For a while there I thought I was just going to have to peel my skin off! From now on rubber gloves with any of that stuff!


----------



## Reel Low Dad (Jun 1, 2017)

It came right off my hands and cleaned up decently on the concrete. Hopefully it comes out of the clothes but if not then oh well. This was the lesco brand and seems to clean up well but it was a slow process.


----------



## Colonel K0rn (Jul 4, 2017)

This might be an appropriate thread to post this question: What is the preferred brand of marking dye that y'all use? The stuff I get at Tractor Supply really isn't dark enough for my liking. I've doubled up the recommended amount, and it's still not dark enough for me.


----------



## pennstater2005 (Jul 17, 2017)

Colonel K0rn said:


> This might be an appropriate thread to post this question: What is the preferred brand of marking dye that y'all use? The stuff I get at Tractor Supply really isn't dark enough for my liking. I've doubled up the recommended amount, and it's still not dark enough for me.
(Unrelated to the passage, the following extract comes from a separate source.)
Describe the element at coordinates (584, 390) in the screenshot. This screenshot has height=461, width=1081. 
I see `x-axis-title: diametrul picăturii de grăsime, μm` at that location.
I buy the "mark it blue" product. I'm not much for measuring but it doesn't take much in my 4 gallon backpack sprayer. I buy the 32oz version.


----------



## raldridge2315 (Jul 1, 2017)

Here's what happens when you are in too much of a hurry to put down that sheet of plastic. I was only mixing up a little bit. I didn't need no stinkin' plastic. The wife is not easy to get along with right now.


----------



## Reel Low Dad (Jun 1, 2017)

So I washed the wife's car in preparation for our trip this weekend. Start hosing off the wheel cleaner and I get a huge stream of blue going down the driveway. The bottle landed perfectly to shoot a stream between my legs and hit her tire.

I can only laugh because my mishap has given me the motivation to finally acid stain the garage floor.


----------